12 points by hwhatwhatwhat 3648 days ago
Most rootings/jailbreaks that have been widely released use software vulnerabilities to escalate privilege.

If instead you had access to the hardware of a device, and could make any reasonable modification or intervention, how would you approach this? What techniques are used for this class of attacks?

(Reasonable modifications might be things like soldering extra components, removing ICs, using oscilloscopes and data loggers - but not, say, decapping chips and imaging them in an electron microscope as presumably those resources are a lot more limited.)

More practically, how might you do this on recent devices such as latest, flagship iOS, Android, or Windows Phone handsets? Are there any good, educational examples of this?

4 comments

One of the best approachable writeups I've found on getting started in reversing embedded devices is an old gem from Matasano. Retsaot is Toaster, Reversed: Quick 'n Dirty Firmware Reversing - http://www.woodmann.com/forum/archive/index.php/t-11707.html

That should give you a little bit of a feel for it. Its a fun rabbit hole to spend a few years down.

Most commonly you can find either a RS232 port (not the regular one, a 3.3v one!) or a JTAG port through which you might be able to influence the software running on it.

For example, I managed to flash OpenWRT on my otherwise unflashable router that way.

Another (even more hardware-y) approach is to dump flash chips containing ROMs. With those roms in hand you might be able to find a vulnerability to exploit, or you could replace the rom chip with a socket in which you can place your own modified roms.

Bunnie famously broke the Xbox classic security by building his own hardware to sniff the (until then thought to be unsniffable) HyperTransport bus. He wrote a very interesting book about it and it's free nowadays: http://bunniefoo.com/nostarch/HackingTheXbox_Free.pdf

You can get a lot off rom chips, it's always the second thing I go for after serial ports- and if you run into a password on the serial port, than it's probably (often hardcoded) in the rom.

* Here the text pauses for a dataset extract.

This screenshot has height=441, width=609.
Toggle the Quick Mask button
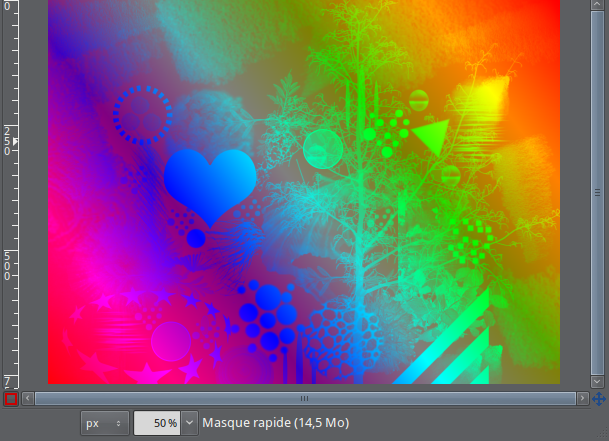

Sometimes they don't include headers and the like, so looking up a pinout and soldering to the IC helps in that case too- tapping into the serial connections between chips can reveal a lot too.

Here's a good start for chip level stuff

"Fault attacks on secure chips: from glitch to flash" https://www.cl.cam.ac.uk/~sps32/ECRYPT2011_1.pdf

Video game consoles used to do this with modchips and sometimes design flaws, this might be a good starting point for your research.